Hace
meses, un conocido presentador de televisión equiparaba a los
participantes de Gran Hermano y a los de O.T., ya que –decía-
buscaban lo mismo, un futuro. Pues claro que todos buscamos un
futuro, los trabajadores en general, los que estudian doce horas
diarias para aprobar una oposición e, incluso, el autor de la frase.

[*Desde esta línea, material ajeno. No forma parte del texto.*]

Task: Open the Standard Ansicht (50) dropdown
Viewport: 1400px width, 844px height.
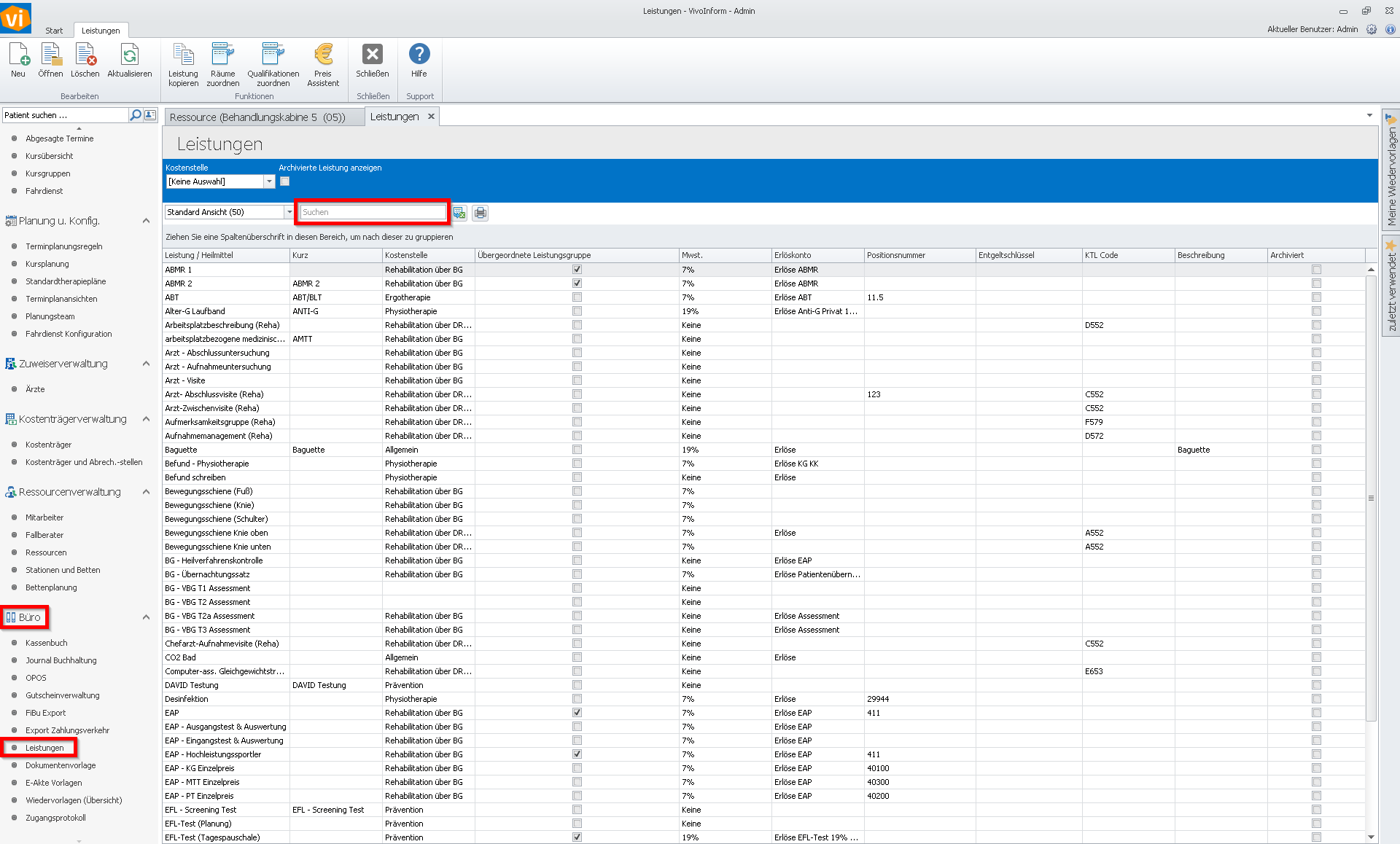Action: [x=289, y=212]
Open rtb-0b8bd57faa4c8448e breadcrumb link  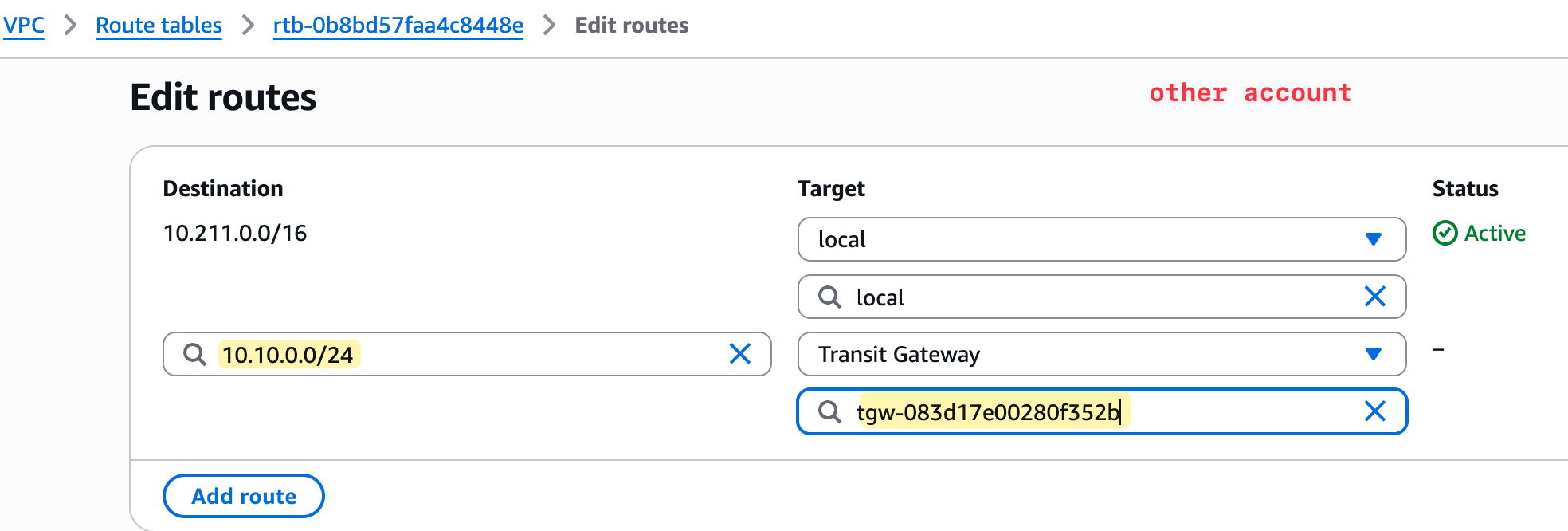[398, 26]
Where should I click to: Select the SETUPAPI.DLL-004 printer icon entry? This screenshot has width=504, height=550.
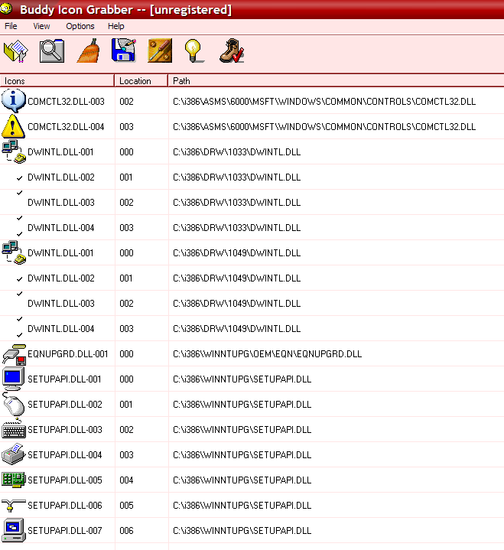(x=252, y=455)
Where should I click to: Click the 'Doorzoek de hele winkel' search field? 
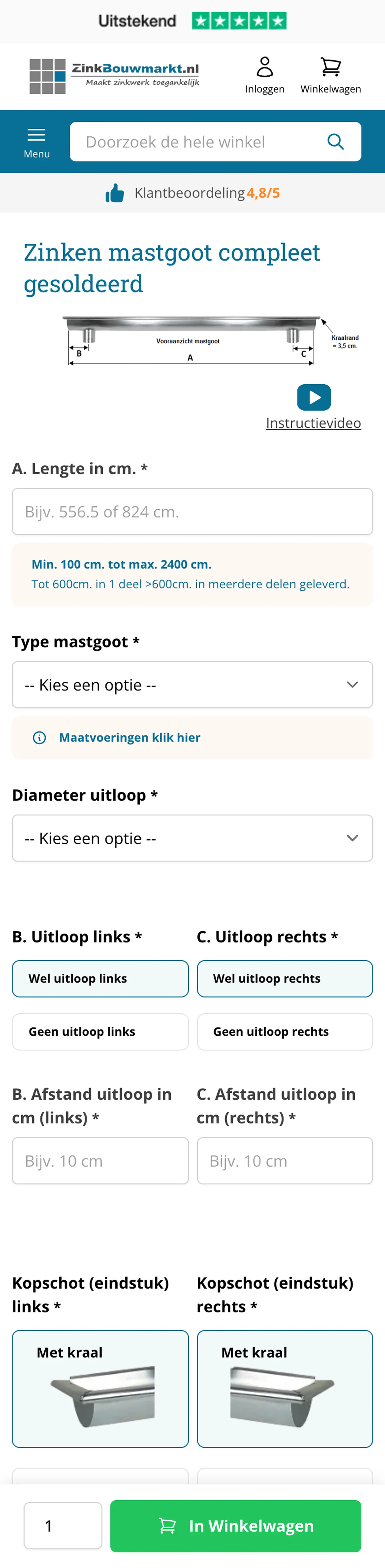[195, 142]
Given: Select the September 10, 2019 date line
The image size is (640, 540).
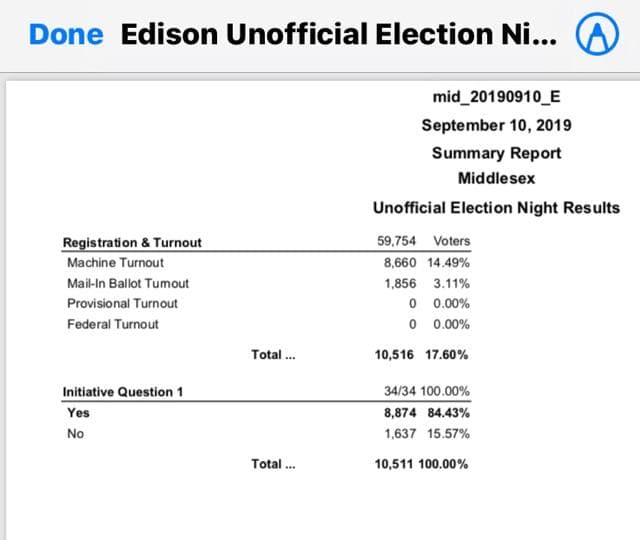Looking at the screenshot, I should pos(496,125).
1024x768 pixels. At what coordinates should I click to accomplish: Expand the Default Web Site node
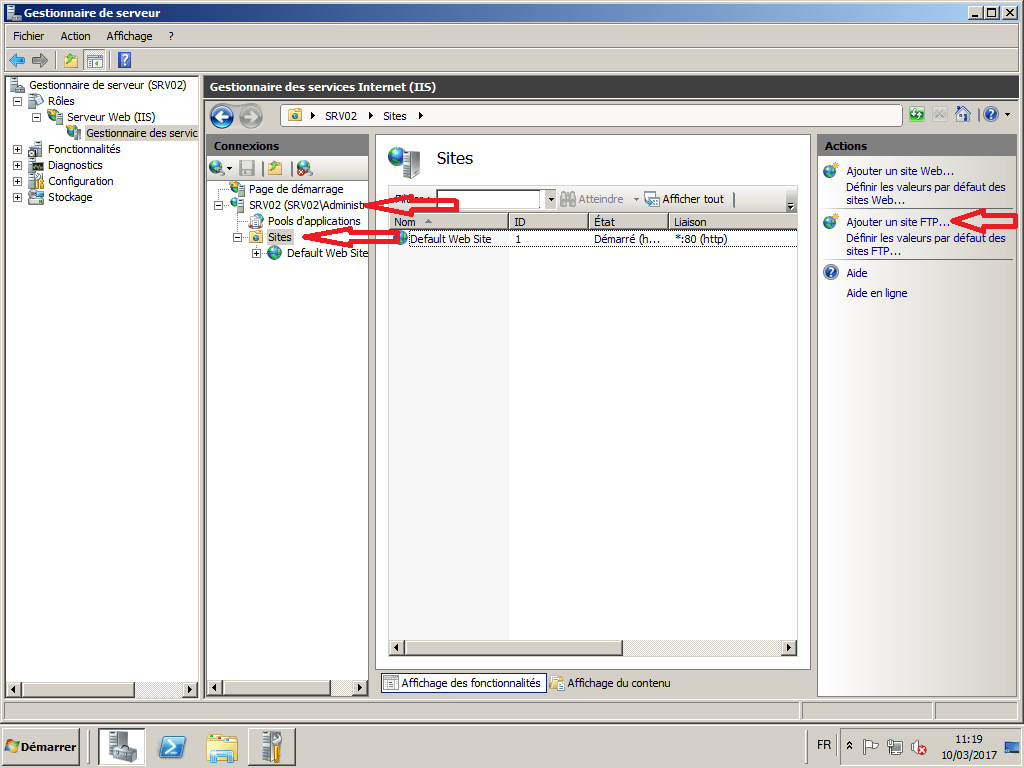[254, 253]
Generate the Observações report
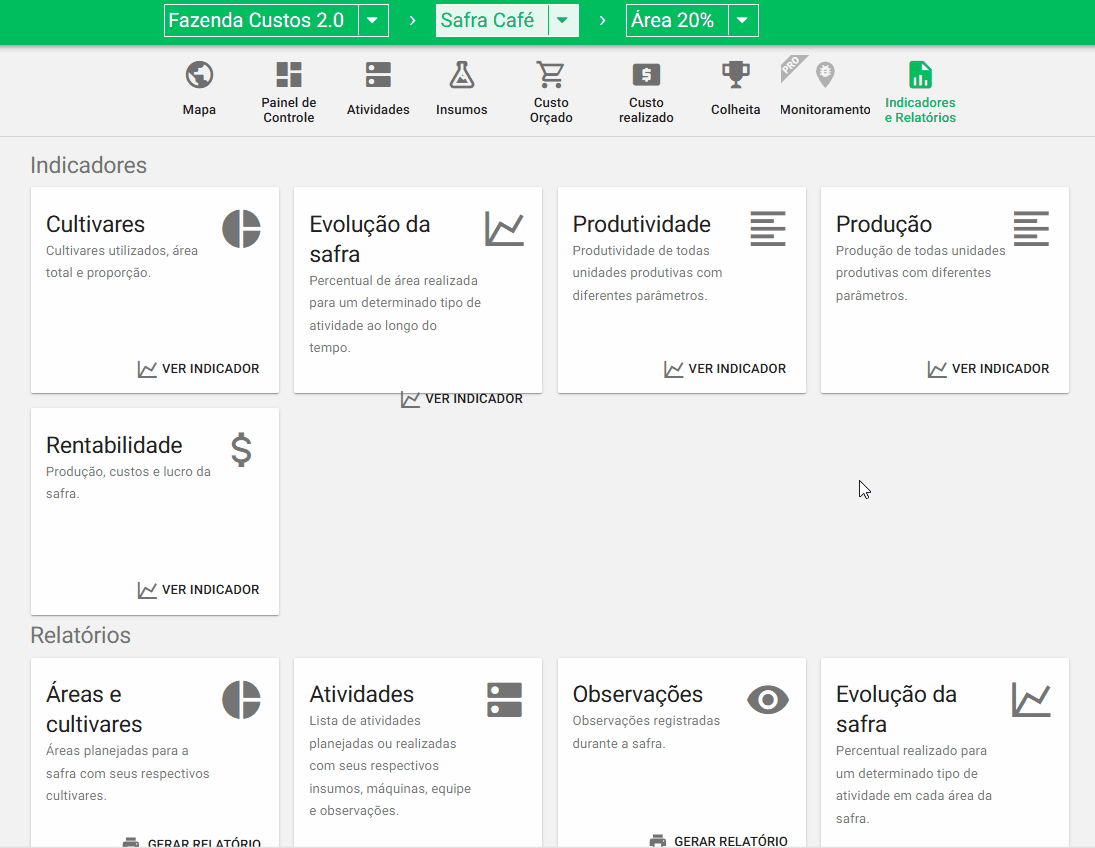The width and height of the screenshot is (1095, 848). (x=719, y=841)
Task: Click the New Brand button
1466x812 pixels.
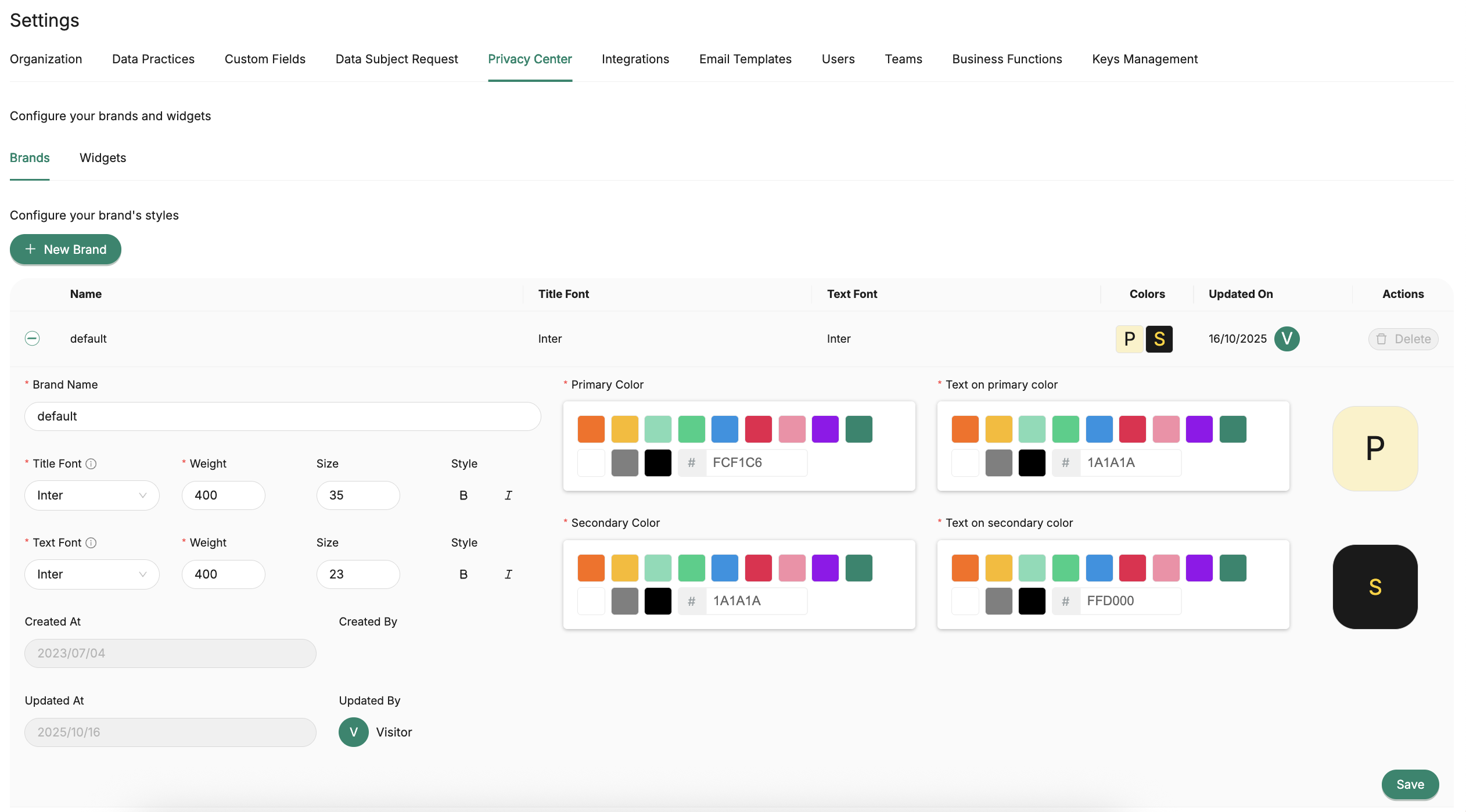Action: tap(66, 250)
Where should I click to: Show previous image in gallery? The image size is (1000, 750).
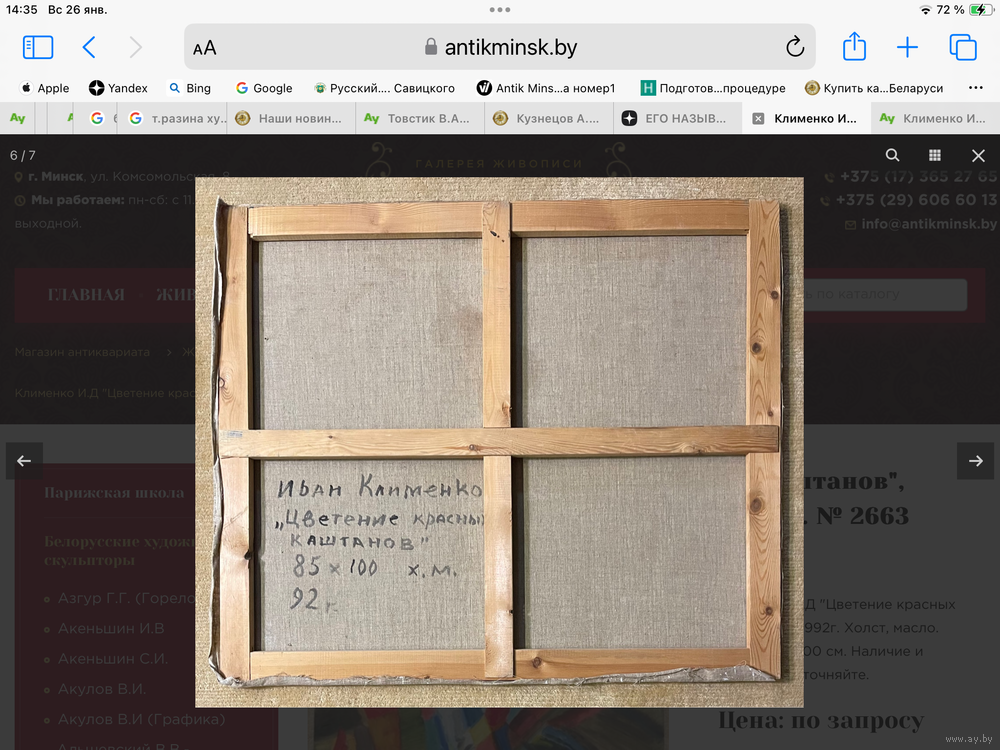coord(24,461)
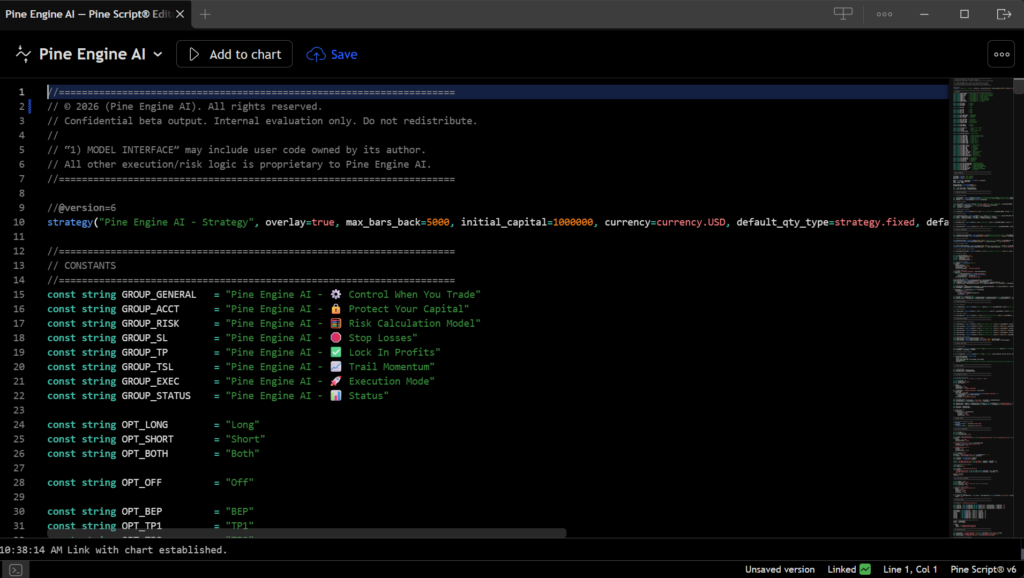
Task: Toggle the console panel icon at bottom left
Action: (15, 569)
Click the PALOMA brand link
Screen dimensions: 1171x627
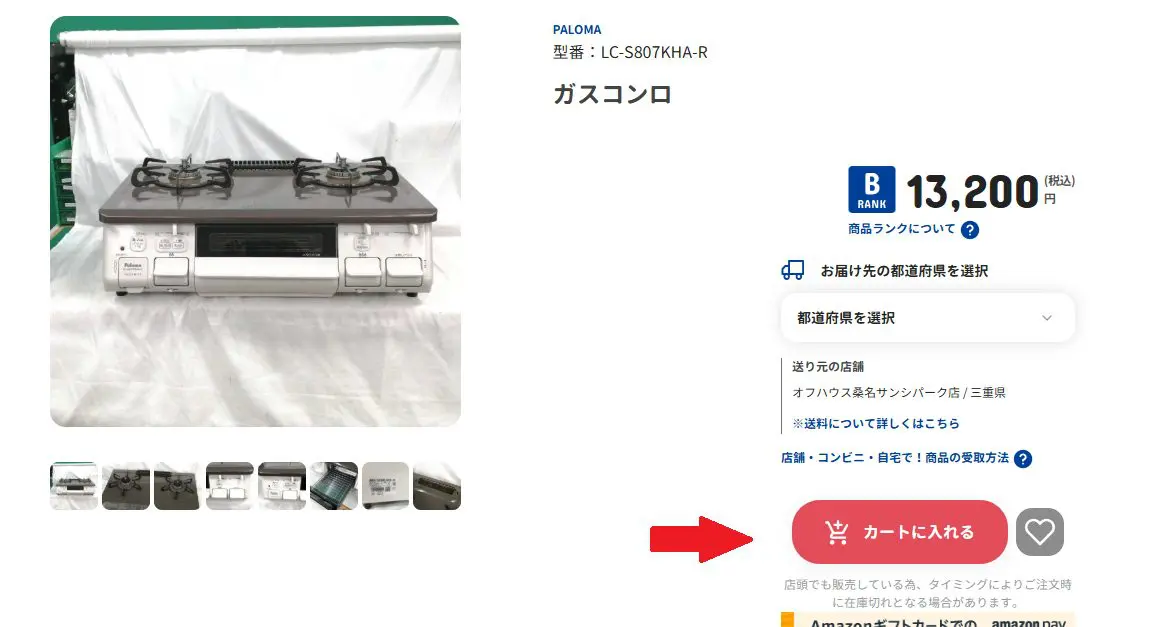pos(577,30)
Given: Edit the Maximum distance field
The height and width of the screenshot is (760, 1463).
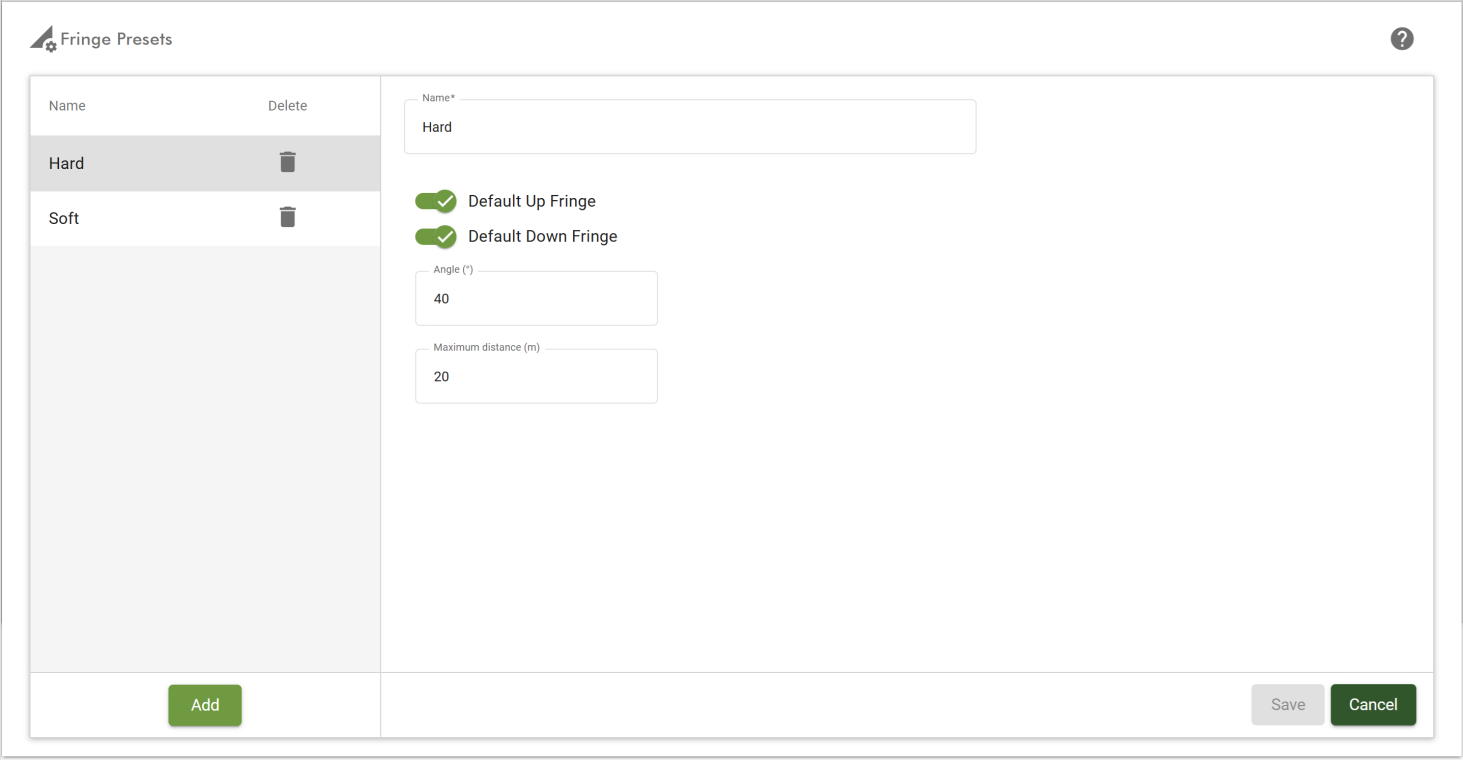Looking at the screenshot, I should (536, 377).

Quizá quería decir que hay gente que ni siquiera busca su futuro y
esto, lamentablemente, es cierto. Pero la novedad es que la
televisión ha cambiado la manera de buscarlo.
El
medio está corrompido por tantos intereses que es difícil saber qué
sofisticadas decepciones nos reserva. Naturalmente se sabe que todos
los programas que alcanzaron una cuota de pantalla importante tendrán
sus segundas, terceras o sextas partes; que Canal Sur creerá, quizá
basándose únicamente en datos demográficos, que difunde la imagen
de Andalucía; y que será muy difícil evitar que personajes
ociosos, sin cultura, mal hablados y zafios griten sus debilidades en
lo que llaman horas punta.
Vistas
las cosas así, el presentador filósofo llevaba razón. Hay, por lo
visto, tres grupos de jóvenes, los que no mueven un dedo por
encontrar su dignidad, espectadores del esfuerzo ajeno y simbióticos;
los que la venden por dinero, creyendo que cualquier exhibicionismo
es un trabajo y también los que sueñan con hacerlo, que son los
principales consumidores de este tipo de entretenimiento y,
finalmente, los demás, que siguen creyendo en sí mismos y luchan
por un oficio, una carrera o un puesto de trabajo merecido, pero de
éstos no se ocupa la televisión.
En
cualquier caso, la sociedad no es la víctima de esta realidad, sino
la causa. No olvidemos que el aprendizaje verdadero radica en otros
lugares, como en la familia y el entorno, que sí podemos programar.